そもそも、年次有給休暇とはいわゆる「有給休暇」(有給・有休・年休)のことで、一定の決まった日数が1年ごとに付与されることから「年次」という言葉がついています。

年次有給休暇は、労働基準法第39条によって、業種や業態、正社員やパートタイムなどの雇用形態に関わらず、労働者が一定の要件を満たす場合には必ず付与される権利と定められています。

そして、年次有給休暇は労働者が心身の疲労を回復し、ゆとりのある生活が送れることを保障するために付与されるものであり、労働者は「有給」でこの休暇を取得することができます。

1-1.有給休暇を取得させなかった場合の罰則

まれに企業側が「うちには有給の制度はない」といったことを主張して有給休暇を与えないケースがあります。

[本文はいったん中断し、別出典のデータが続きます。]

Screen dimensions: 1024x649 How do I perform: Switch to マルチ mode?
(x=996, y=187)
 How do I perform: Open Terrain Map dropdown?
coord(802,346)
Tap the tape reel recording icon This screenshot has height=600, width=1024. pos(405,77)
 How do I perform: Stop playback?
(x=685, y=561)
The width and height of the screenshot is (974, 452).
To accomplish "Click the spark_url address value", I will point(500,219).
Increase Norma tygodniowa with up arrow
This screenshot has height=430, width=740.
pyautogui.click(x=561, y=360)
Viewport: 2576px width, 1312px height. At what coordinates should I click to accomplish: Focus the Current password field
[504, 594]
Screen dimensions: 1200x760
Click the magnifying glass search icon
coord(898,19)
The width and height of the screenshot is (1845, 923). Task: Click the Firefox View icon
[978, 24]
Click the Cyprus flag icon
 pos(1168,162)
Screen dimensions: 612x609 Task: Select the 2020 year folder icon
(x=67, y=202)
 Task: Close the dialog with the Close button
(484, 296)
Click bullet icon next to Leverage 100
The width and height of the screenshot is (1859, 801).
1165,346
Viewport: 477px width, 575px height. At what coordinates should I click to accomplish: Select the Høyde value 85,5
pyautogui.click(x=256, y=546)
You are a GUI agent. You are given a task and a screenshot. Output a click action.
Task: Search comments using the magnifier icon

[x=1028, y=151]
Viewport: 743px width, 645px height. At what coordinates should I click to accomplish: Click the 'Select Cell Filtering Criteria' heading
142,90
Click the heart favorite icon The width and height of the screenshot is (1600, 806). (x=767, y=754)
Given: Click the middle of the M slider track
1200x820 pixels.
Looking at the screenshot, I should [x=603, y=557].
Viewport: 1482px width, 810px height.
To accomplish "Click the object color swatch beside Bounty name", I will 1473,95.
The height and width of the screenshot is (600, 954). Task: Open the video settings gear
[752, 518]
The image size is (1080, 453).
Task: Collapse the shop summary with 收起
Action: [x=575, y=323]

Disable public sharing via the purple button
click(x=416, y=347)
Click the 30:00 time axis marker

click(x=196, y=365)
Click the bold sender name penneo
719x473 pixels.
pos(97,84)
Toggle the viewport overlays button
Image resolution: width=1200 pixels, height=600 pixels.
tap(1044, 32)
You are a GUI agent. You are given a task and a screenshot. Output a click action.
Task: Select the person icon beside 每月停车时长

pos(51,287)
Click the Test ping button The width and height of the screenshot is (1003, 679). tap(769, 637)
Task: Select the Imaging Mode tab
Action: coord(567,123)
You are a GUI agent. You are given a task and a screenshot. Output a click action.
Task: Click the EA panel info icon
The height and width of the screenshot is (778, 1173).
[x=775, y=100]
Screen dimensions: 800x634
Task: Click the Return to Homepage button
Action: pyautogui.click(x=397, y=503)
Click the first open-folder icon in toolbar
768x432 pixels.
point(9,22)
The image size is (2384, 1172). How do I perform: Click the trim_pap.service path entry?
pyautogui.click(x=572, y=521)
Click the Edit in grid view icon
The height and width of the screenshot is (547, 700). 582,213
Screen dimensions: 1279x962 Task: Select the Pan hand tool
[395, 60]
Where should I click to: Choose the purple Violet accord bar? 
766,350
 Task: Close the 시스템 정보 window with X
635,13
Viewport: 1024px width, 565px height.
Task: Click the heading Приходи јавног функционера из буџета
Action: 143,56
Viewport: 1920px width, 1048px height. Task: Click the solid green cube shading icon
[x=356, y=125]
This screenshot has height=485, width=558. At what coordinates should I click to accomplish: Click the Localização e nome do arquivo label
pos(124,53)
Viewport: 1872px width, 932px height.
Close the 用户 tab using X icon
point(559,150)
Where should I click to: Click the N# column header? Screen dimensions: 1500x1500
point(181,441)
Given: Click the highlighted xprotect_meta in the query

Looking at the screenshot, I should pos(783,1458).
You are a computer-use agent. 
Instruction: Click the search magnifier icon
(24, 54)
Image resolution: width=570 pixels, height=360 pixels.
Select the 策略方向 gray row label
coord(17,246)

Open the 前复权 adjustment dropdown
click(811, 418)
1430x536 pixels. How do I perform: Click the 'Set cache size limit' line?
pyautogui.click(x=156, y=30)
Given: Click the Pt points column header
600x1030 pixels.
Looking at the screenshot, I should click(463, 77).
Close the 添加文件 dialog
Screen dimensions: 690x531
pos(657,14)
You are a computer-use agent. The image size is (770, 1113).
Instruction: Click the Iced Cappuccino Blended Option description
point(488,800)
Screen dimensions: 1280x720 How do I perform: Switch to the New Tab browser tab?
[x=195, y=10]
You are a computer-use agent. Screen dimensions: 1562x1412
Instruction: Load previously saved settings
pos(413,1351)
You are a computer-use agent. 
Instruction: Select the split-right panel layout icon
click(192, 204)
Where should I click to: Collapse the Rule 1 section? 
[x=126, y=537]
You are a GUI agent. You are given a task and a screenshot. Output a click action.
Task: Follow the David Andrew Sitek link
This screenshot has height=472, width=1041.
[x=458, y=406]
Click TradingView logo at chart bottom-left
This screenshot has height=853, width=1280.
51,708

しかし、従業員が一定の要件を満たしている場合、企業は年次有給休暇を必ず付与しなければなりません。

また、労働者が請求した時季に有給休暇を取得させなかった場合、企業は労働基準法に基づき、有給休暇を取得させなかった従業員1人につき30万円以下の罰金または6ヵ月以下の懲役を科される可能性があります。

1-2.有給休暇の申請と時季変更権

有給休暇を取得するには事前申請をしなければなりません。企業は従業員が有給休暇を申請した日が繁忙期にかぶっていて会社の仕事が大幅に滞るなどの特別な理由がある場合に限って有給休暇取得日を変更させることができます。それが、時季変更権です。

労働者から有給休暇の申請があった場合、企業側は事業が滞らないかを検討し、必要なら時季変更権を行使することができます。労働者が突然有給休暇を取得したり、事後申請したりすると、企業側は時季変更権が行使できないため、有給休暇の事前申告が原則となっています。

ただし、基本的には有給休暇は従業員が取りたいときに取得できるものなので、企業は従業員とよく話し合ったうえで決定するのが望ましいでしょう。

2.有給休暇の対象者と付与の要件

有給休暇を付与する場合、業種や業態、雇用形態などは問われず、有期雇用契約の労働者や管理監督者も同様です。しかし、労働者であれば誰でも有給休暇を取得できるというわけではなく、以下の2つの要件を満たしている必要があります。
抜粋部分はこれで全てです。